About this task: Pictures aside, reproduce exactly and only the lines below, starting at the one containing "The height and" and ending at the last line.

Stored entries:
· · ·

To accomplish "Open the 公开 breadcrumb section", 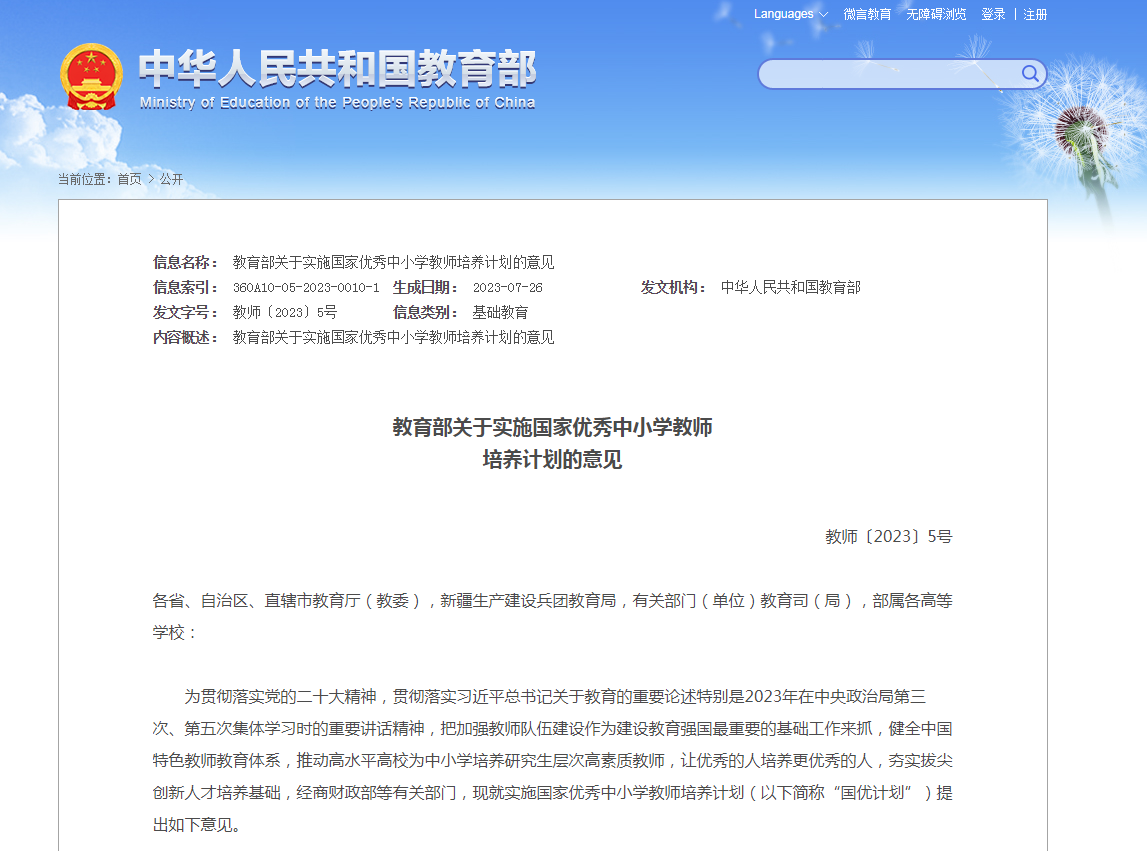I will [170, 178].
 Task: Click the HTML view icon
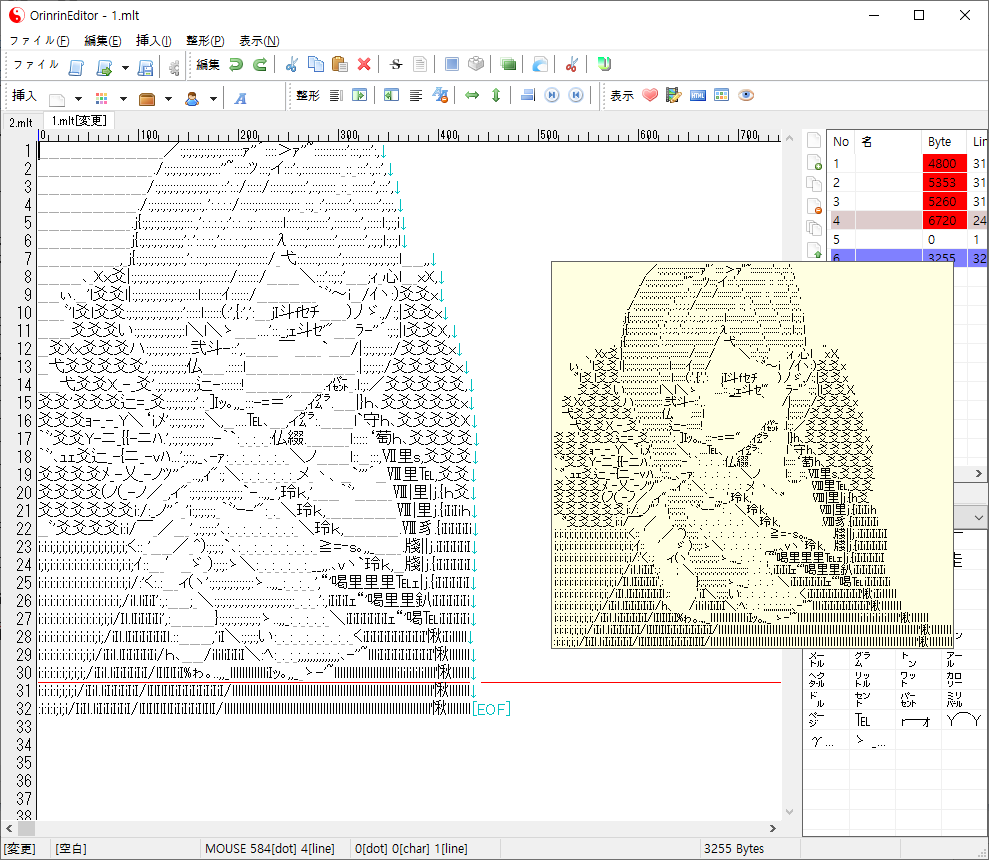pos(698,96)
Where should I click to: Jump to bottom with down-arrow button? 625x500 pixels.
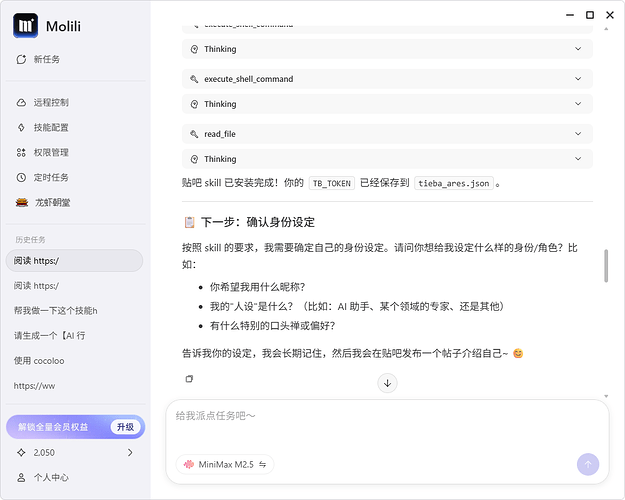click(387, 383)
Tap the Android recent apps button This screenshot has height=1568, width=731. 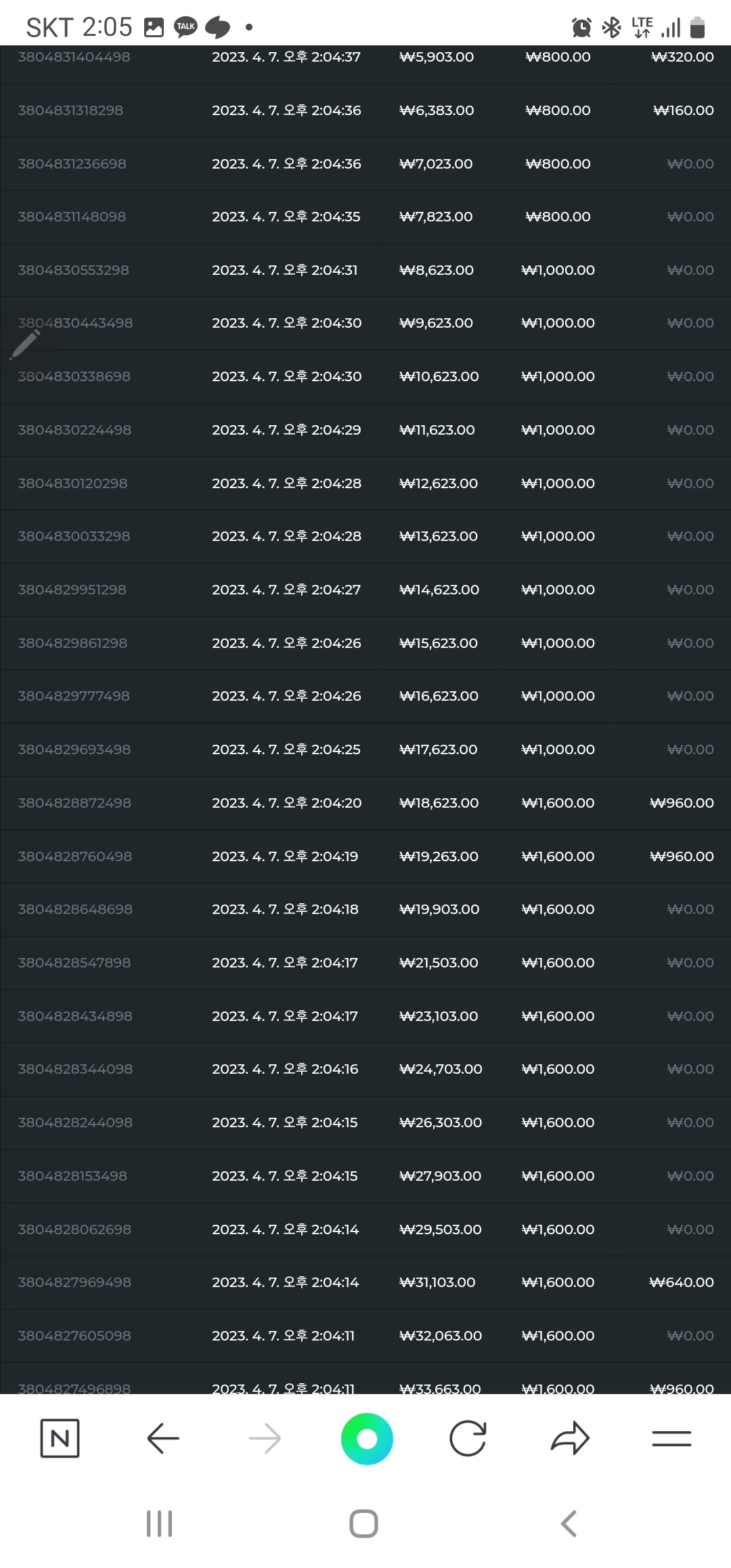point(160,1523)
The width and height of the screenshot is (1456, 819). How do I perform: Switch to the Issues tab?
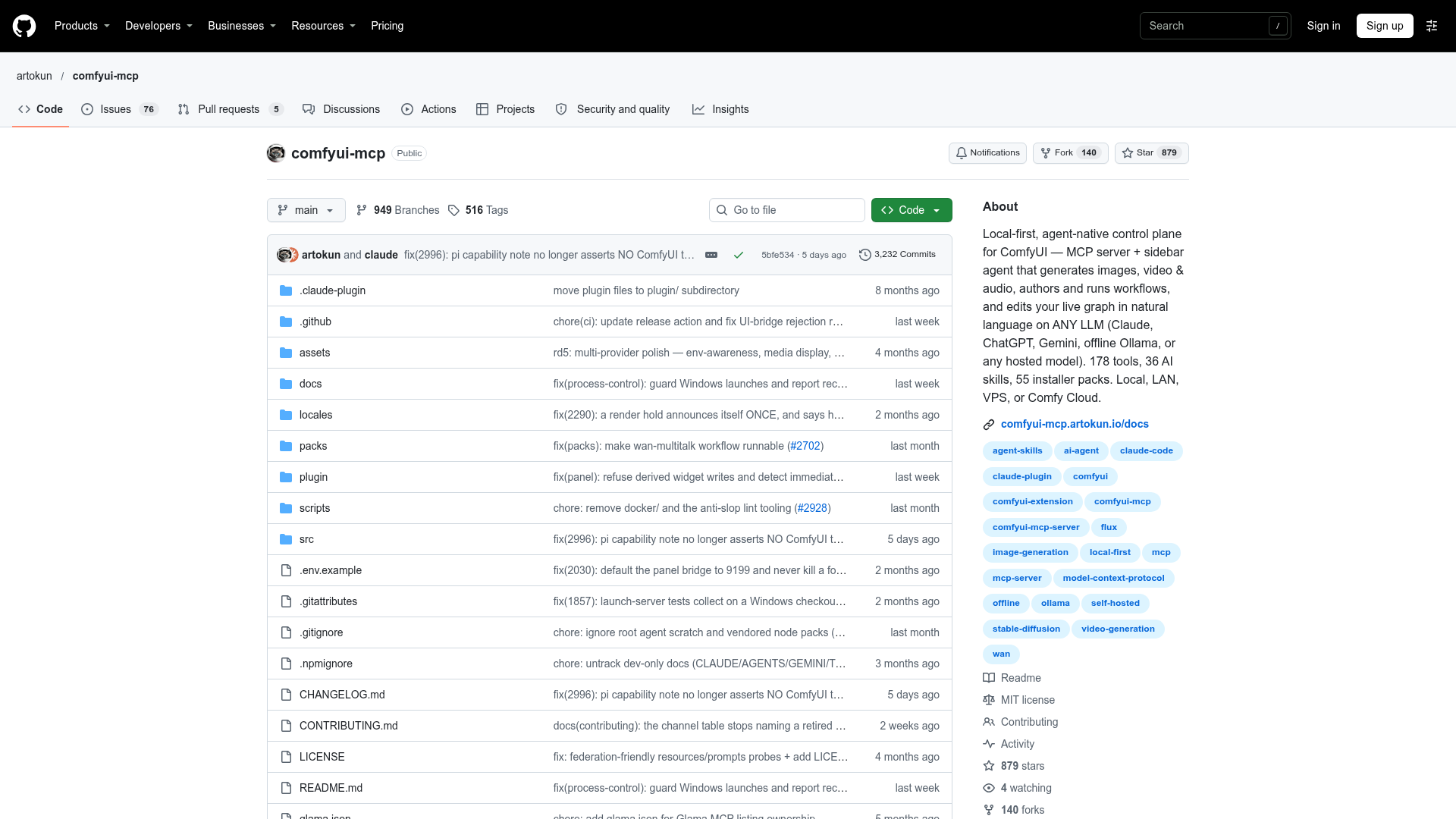pos(119,109)
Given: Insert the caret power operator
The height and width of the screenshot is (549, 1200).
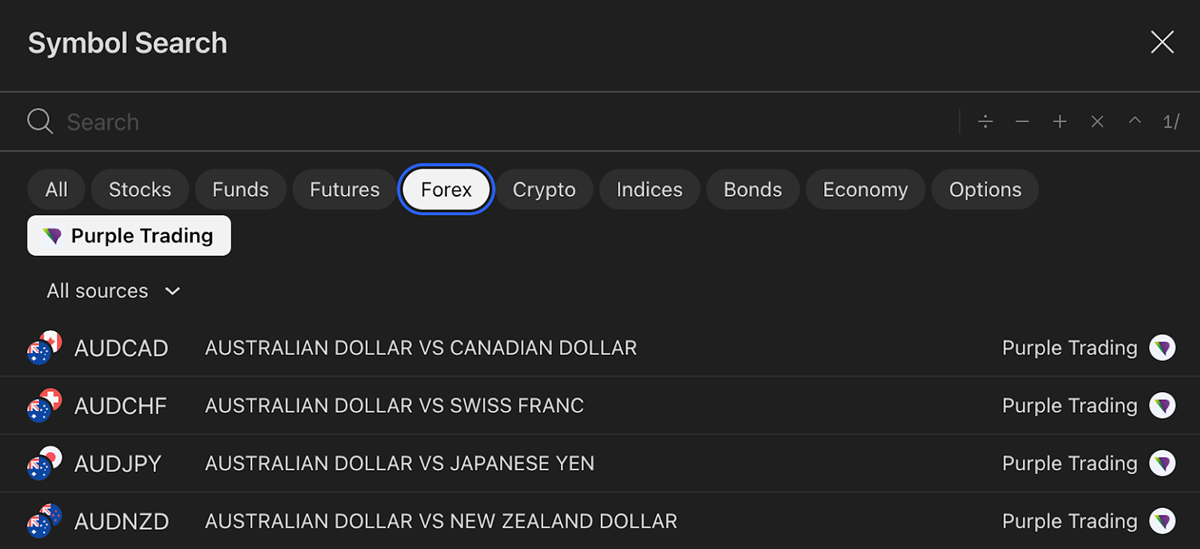Looking at the screenshot, I should [x=1134, y=122].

· · ·

Answer to this problem:
The height and width of the screenshot is (549, 1200).
Looking at the screenshot, I should [x=1134, y=122].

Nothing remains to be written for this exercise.